Technology powerhouse Google has denied that use of its ad tech platforms provides brands with an unfair advantage over the competition thanks to the large amount of data it has from its users.

The claim came during the Google Ad Tech September 2021 webinar run yesterday.

Hosts Nitish Korula, one of Google’s ad product directors, and local director of platforms, Barney Pierce, spoke about the evolution of ad tech, how Google’s ad tech products work, and explained that its data “does not give an unfair advantage in the ad tech world”, despite previous claims.

According to the tech giant, its ad tech products currently make extremely limited use of data from its user-facing services when bidding for, or targeting, ads on third-party websites and apps.

“Our ad tech products have very limited use of individual user data from user-facing services when we bid for ads on third-party websites or apps,” Korula said. “People type a lot of things into Google search that they wouldn’t want to share. We think it’s not appropriate to use that information.”

Pierce added that there was plenty of competition in the market as well.

“We offer these tools that help both advertisers and publishers, but that’s fairly common in the industry.
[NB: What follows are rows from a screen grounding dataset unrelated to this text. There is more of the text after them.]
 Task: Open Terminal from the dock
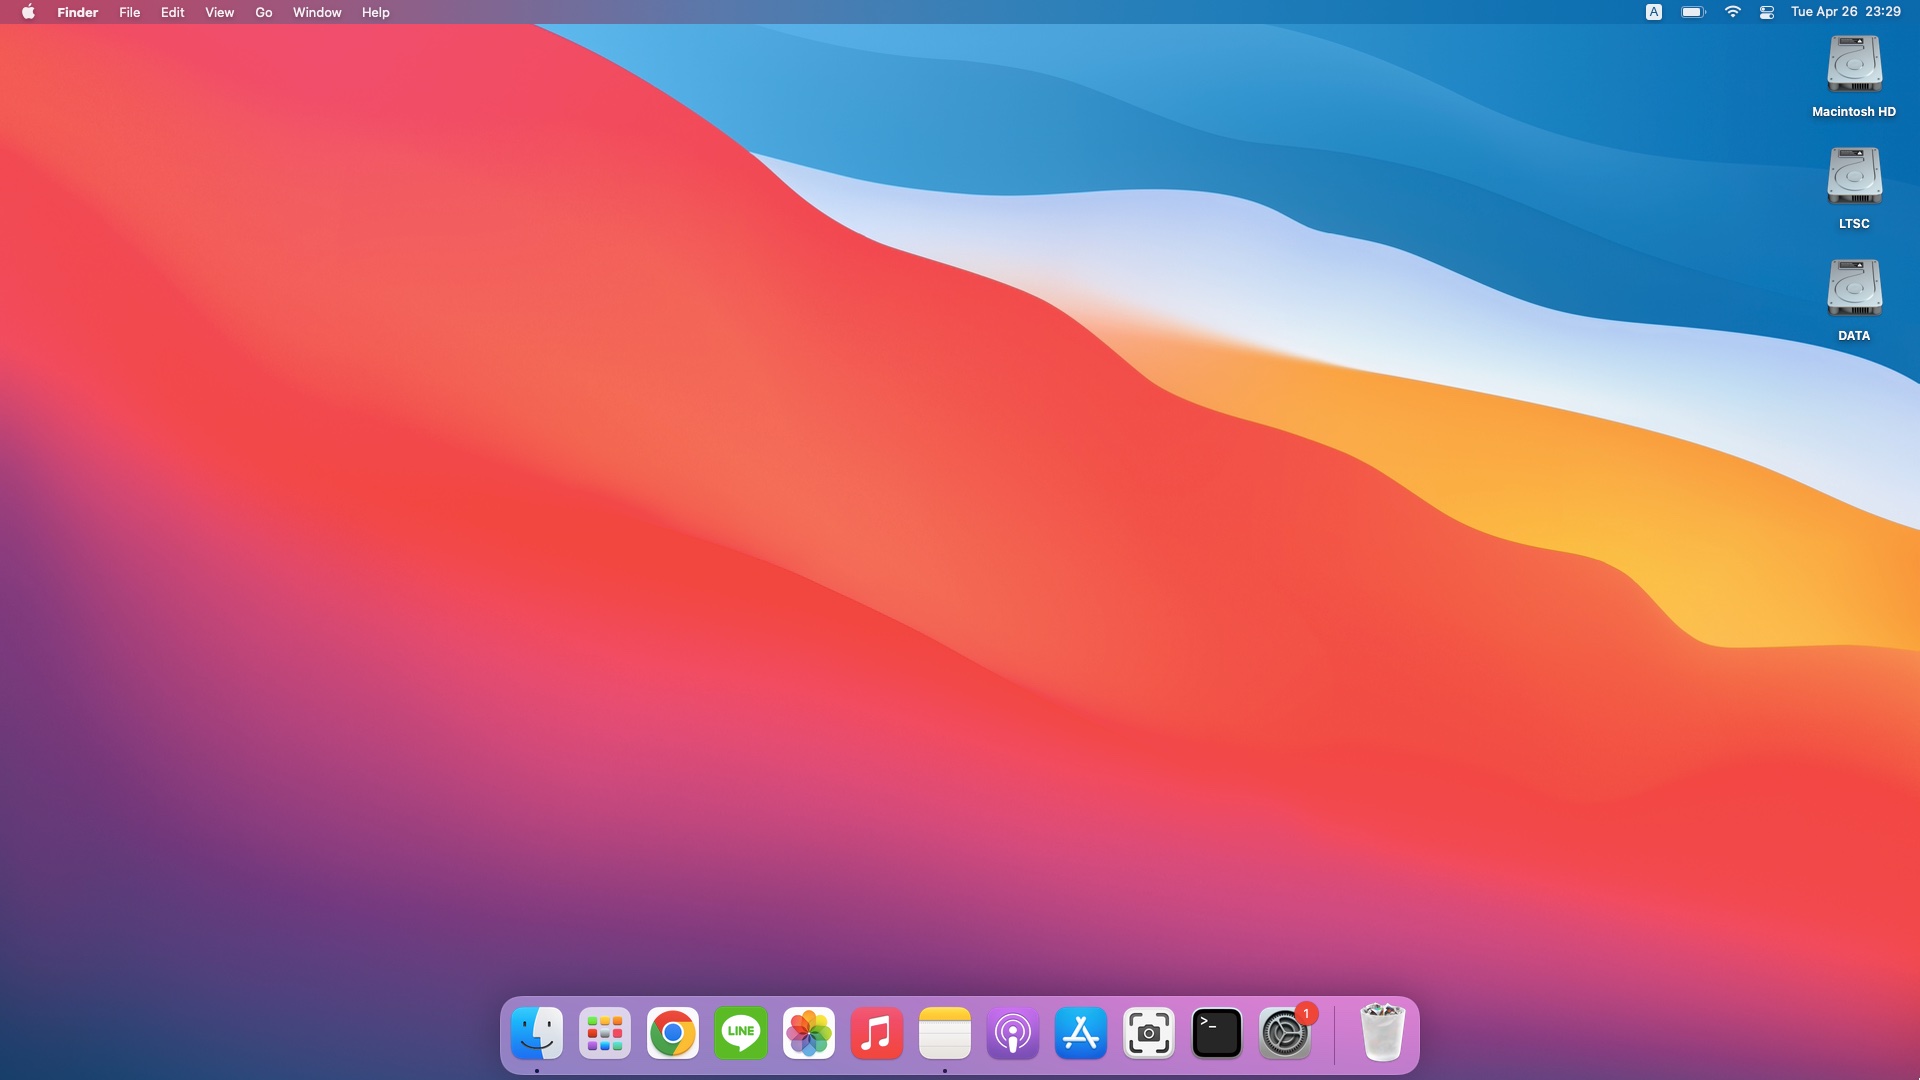(x=1217, y=1033)
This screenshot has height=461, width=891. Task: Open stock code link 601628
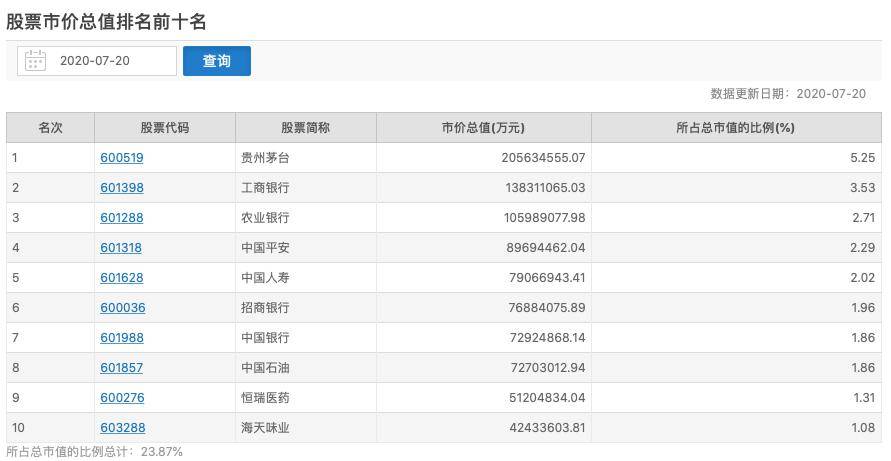click(x=122, y=278)
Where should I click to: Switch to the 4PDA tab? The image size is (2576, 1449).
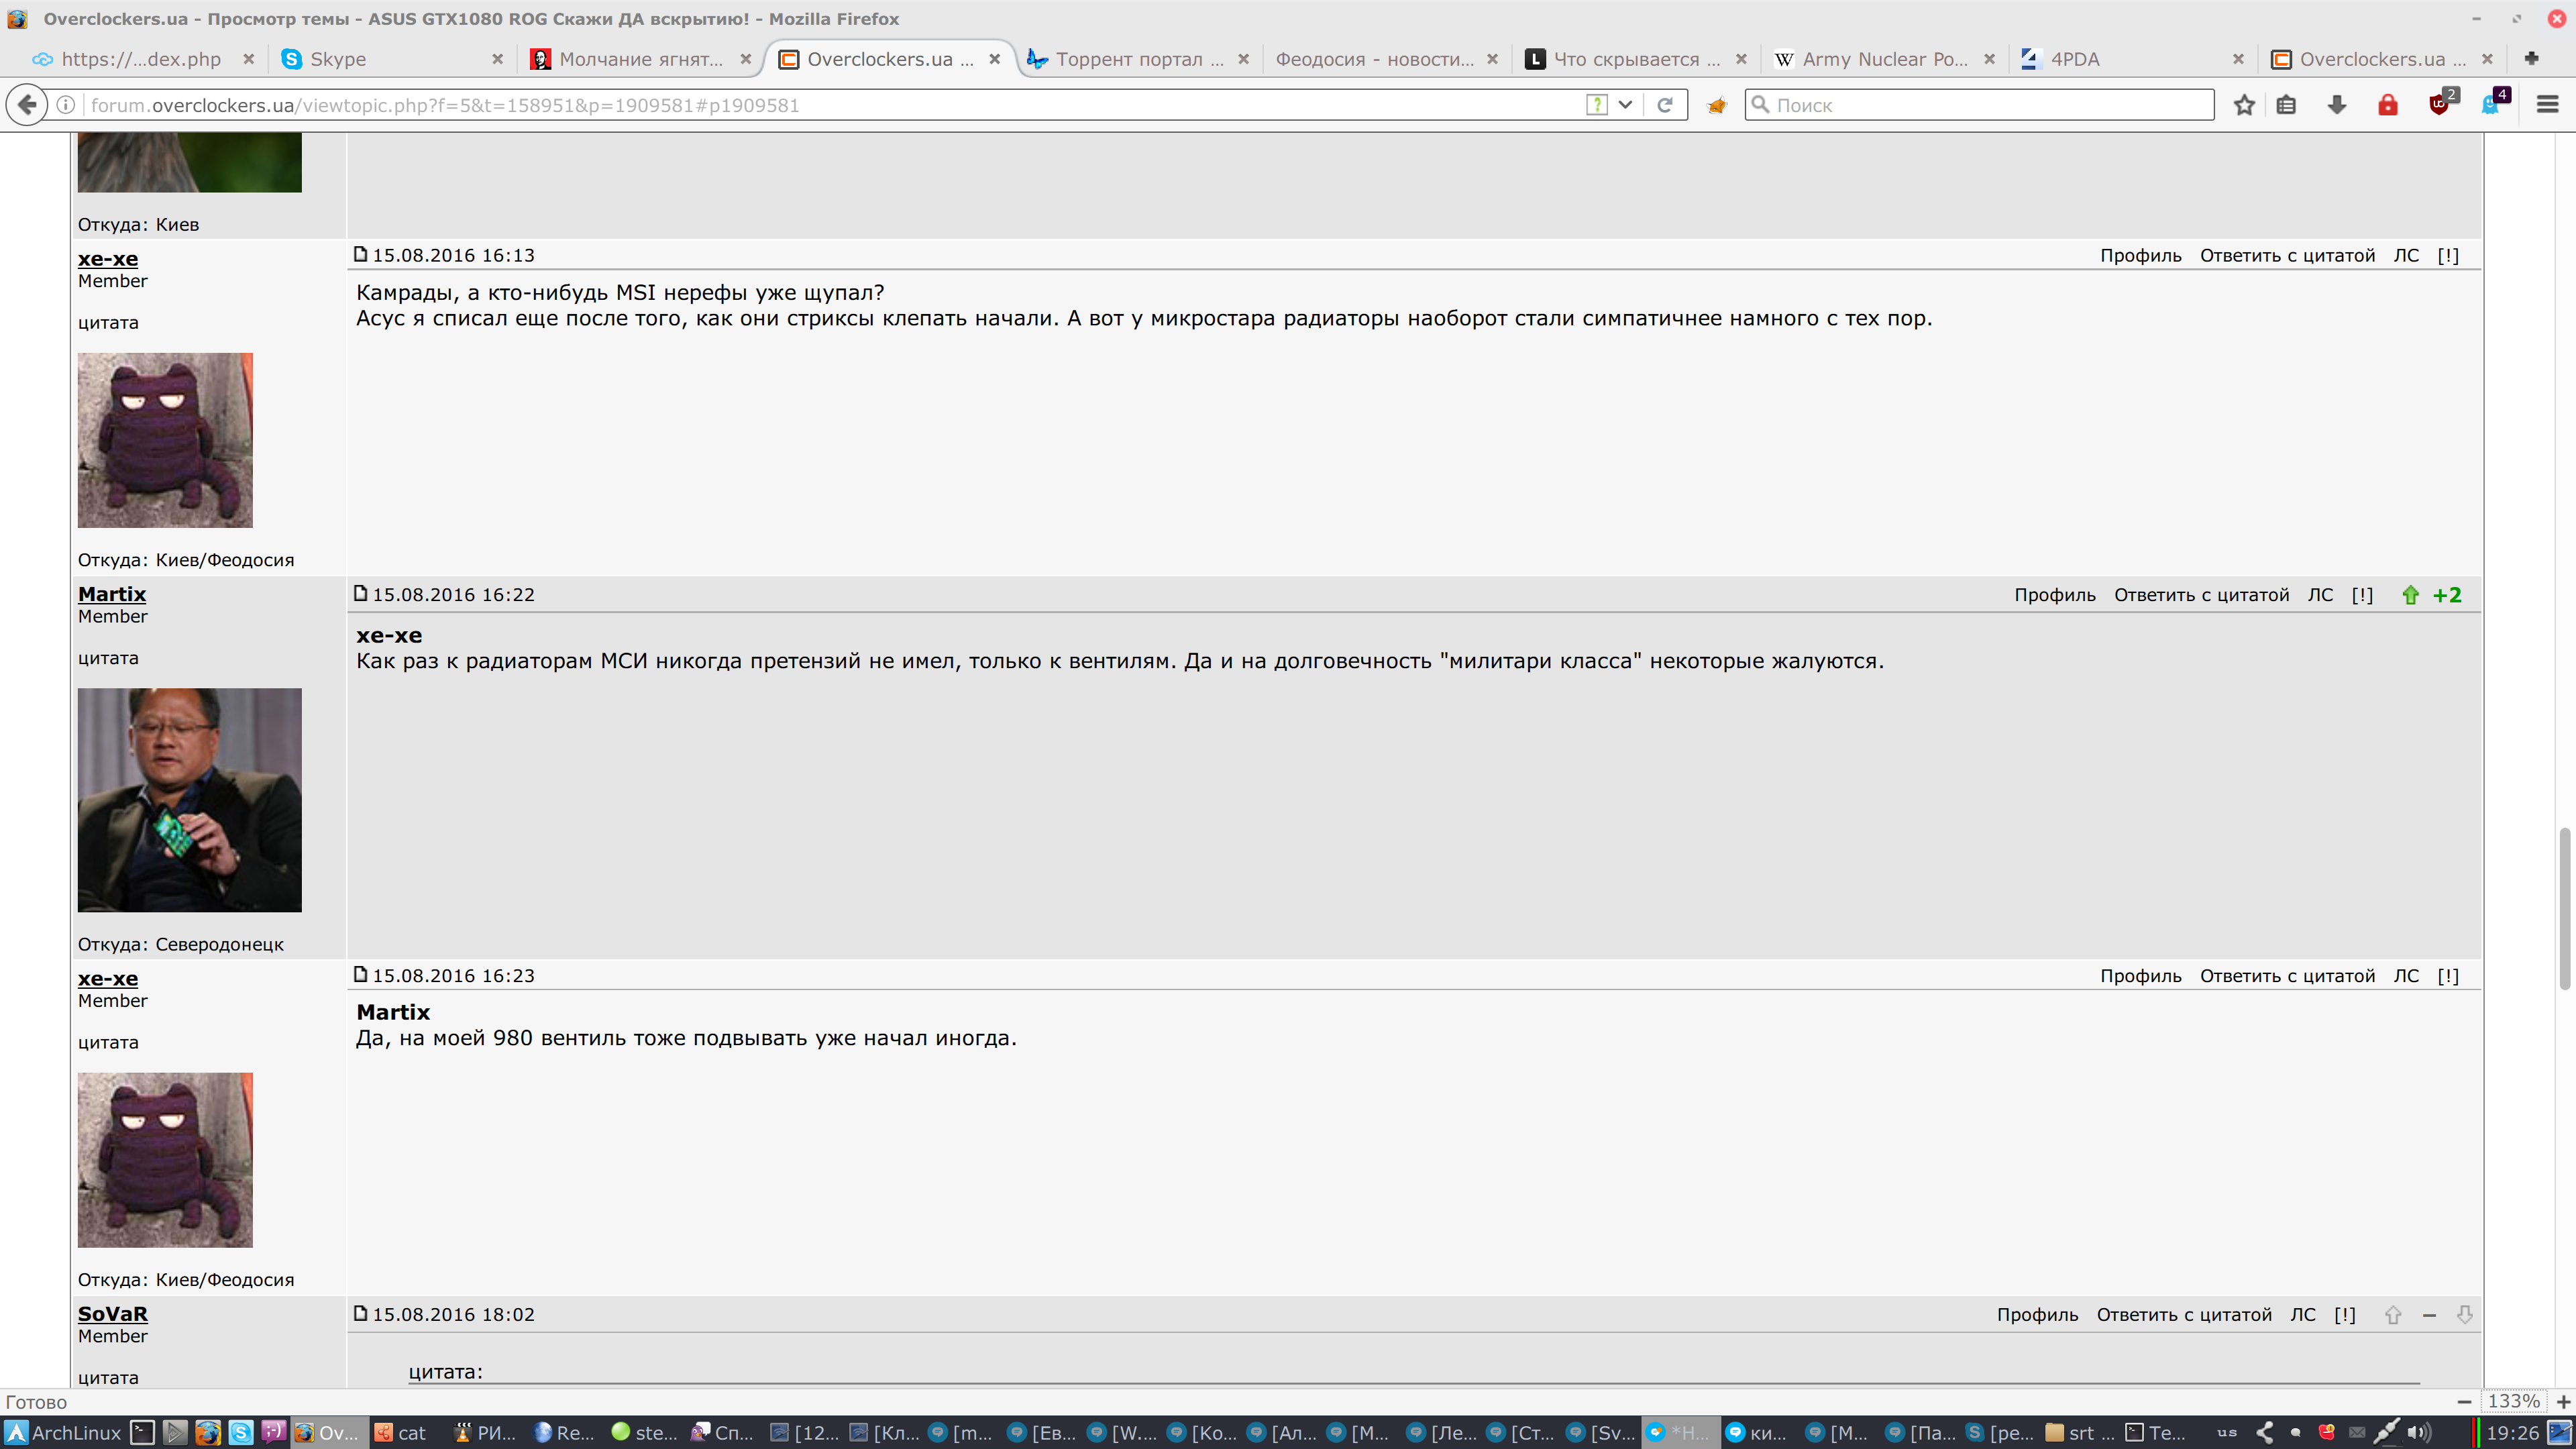(x=2075, y=59)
There are lots of companies with competing ad tech businesses like Amazon, Twitter to name a few who also offer these tools for advertisers and publishers, and we think there is some really good competition in that market. You can use our products, you can use competing products, or you can mix and match.”

According to Google, the way ad tech has evolved is that it’s a very crowded interoperable ecosystem that is built to mix and match.

Additionally, Google said it does not preference its own ad tech products over third-party suppliers, asserting that ad tech products serve the interests of its customers, and that its products work well together with competing platforms throughout the Google ad tech stack.
It said many advertisers and publishers benefit from this by working with multiple ad tech vendors simultaneously, taking advantage of different features offered by various service providers in the industry.

Korula explained, “You can work with Google Ad Manager as a publisher, and also work with a whole range of different products. It isn’t the case that all the Google ad tech products only work with each other. Right now, the average publisher uses about six different sell-side platforms and exchanges (SSPs).

“A typical large advertiser works with four different demand-side platforms (DSPs) to perhaps run different campaigns, one might offer a slightly more specialised service. So it’s really common for both an advertiser or a publisher to work with a range of products.”

According to Google, its demand-side platform (DSP) supports over 80 exchanges on its Google Marketing Platform, and its ad server supports hundreds of AD Networks, Exchanges, and DSPs in Google Ad Manager.

Korula added: “Google 360, a part of the Google Marketing platform, is a DSP that supports over 80 exchanges. If you’re an advertiser, and you use the Google buying tool, that buys on 80 different exchanges, 79 of which are not owned by Google. Similarly, Google Ad Manager, as it offers an ad server exchange functionality, works with hundreds of independent ad networks, exchanges and DSPs. That’s how this ecosystem works.”

Korula noted that if you’re a publisher and you want to maximise revenue, it’s important that they work with a sell-side platform (SSP) that works with many different DSPs.

“That’s how you get many people competing for your ad space. Someone who tries to only work with one DSP wouldn’t actually be able to offer you the good revenue performance that you want,” he said.